Text and element pointing records:
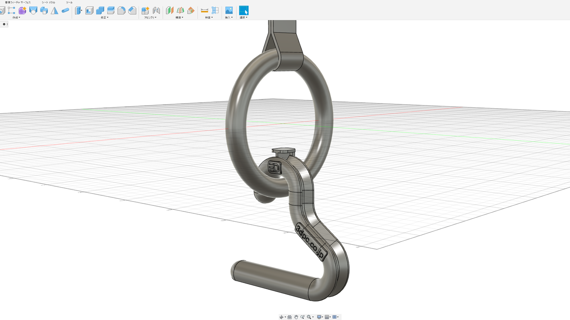Switch to the シート メタル tab
The image size is (570, 320).
(x=49, y=2)
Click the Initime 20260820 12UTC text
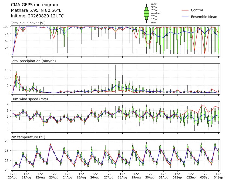 [x=37, y=16]
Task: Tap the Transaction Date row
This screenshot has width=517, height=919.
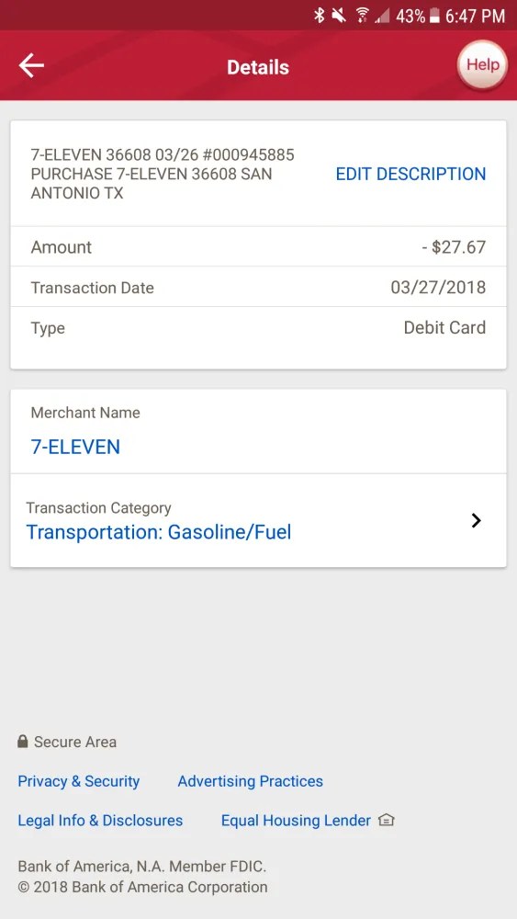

- Problem description -
Write out every line of the listing word for word, leaving out the pictures.

- Task solution -
Switch to the シート メタル tab
The image size is (570, 320).
(x=49, y=2)
Click the Initime 20260820 12UTC text
 [x=37, y=16]
Task: Tap the Transaction Date row
This screenshot has width=517, height=919.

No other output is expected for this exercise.